Юа долго ерзал, долго мучился, долго пытался уговорить себя перевернуться на бок, но уперто продолжал лежать только на спине, вместо глаз закрытых держа те строго открытыми и сквозь прищуренные щелки наблюдая за темной комнатой, вроде бы продолжающей тонуть в оставленных догорать желтых отблесках.
Из ног куда-то подевался уютный Карп, хоть как-то отвлекающий живым мурлычущим сгустком, и Уэльсу — всё еще не желавшему этого признавать — стало совсем невмоготу: поменяв свою подушку местами с подушкой лисьего мужчины, юноша затащил ту в угол, к спинке, уткнулся в неё затылком, чуть приподнялся на острых локтях и, натянув одеяло по нос, попытался закрыть глаза, вместе с тем на соседней подушке на ощупь устраивая в сонной перине сотовый, смутно надеясь, что тот еще проснется до его погружения в нервный опасный полусон.
Телефон молчал, глаза болели и потихоньку — против воли — слипались, с кухни и коридора по-прежнему тянулась да заползала в щели черная темнота…
Привыкнув к ней, привыкнув к завыванию сквозняков и даже к тому, что Карп всё-таки где-то неподалеку ошивался, тревожа напряженный слух вылизыванием бесконечно грязных, наверное — раз столько те отмывал, — яиц, Юа уже почти задремал, почти провалился в размытые видения циркового имаджинариума, когда вдруг на кухне что-то с грохотом свалилось, проехалось по столешнице и утопилось в воде, подняв бултыхающийся грохот. В комнате в ту же секунду затушило сразу две свечи, за окном метнулась размазанная пепелистая тень, на миг перекрывшая льющийся через шторку полусвет, а на подушке завибрировал телефон, рассыпаясь вереницей доставленных Его Величеству голубиных писем.

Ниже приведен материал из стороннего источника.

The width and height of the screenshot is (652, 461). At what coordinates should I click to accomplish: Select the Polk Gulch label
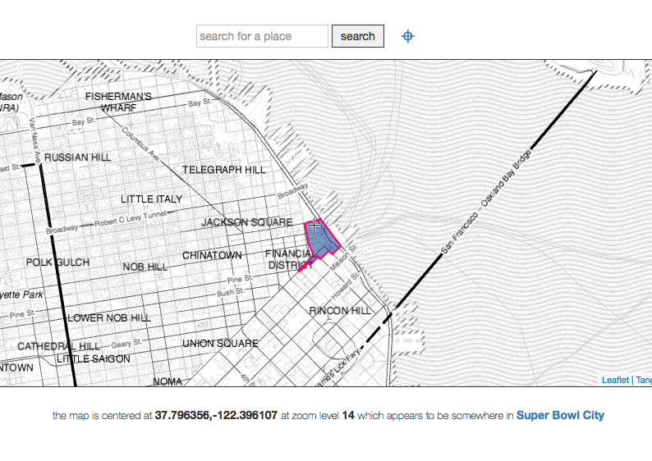pos(57,262)
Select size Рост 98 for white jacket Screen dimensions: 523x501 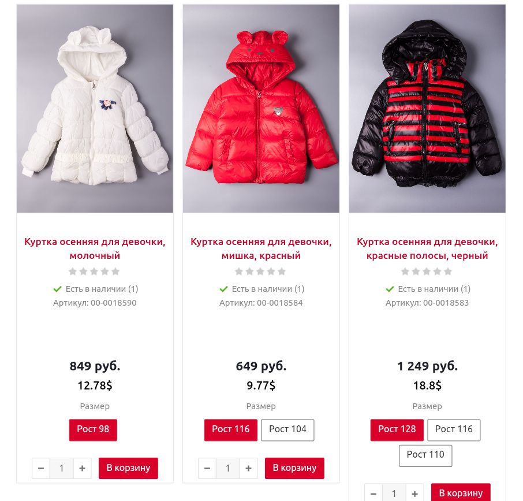point(93,430)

Перепуганный и вскочивший на месте, покрытый холодными каплями телесной влаги и с сердцем, отбивающим пульс у самой глотки, Юа метнулся было прочь из постели, бросился к окну, остановившись на полпути и только тут сообразив и про телефон, и про чертову кухню…
И пока он терялся, пока ноги его наотрез отказывались тащиться в шипящую ядом темноту, созывающую голосами белых ночных кобылиц, пока Карп недовольно ершился да шипел, забившись, кажется, под самую кровать, укутанный в перья подушки сотовый, задумчиво мигнув дисплеем, начал наигрывать чертовым тягучим испанским танго, завлекая мальчишку немедленно всё бросить и поднять упорствующе добивающуюся внимания трубку.
Уэльс, помешкав лишь с секунду, и бросил, и послал всё к чертовой семейке, и, нервно оглядываясь по напрягшимся всклокоченным сторонам, ринулся обратно в постель, стискивая в непослушных пальцах телефон и лишь чудом нажимая вместо «отказа» разместившееся рядом «принятие вызова».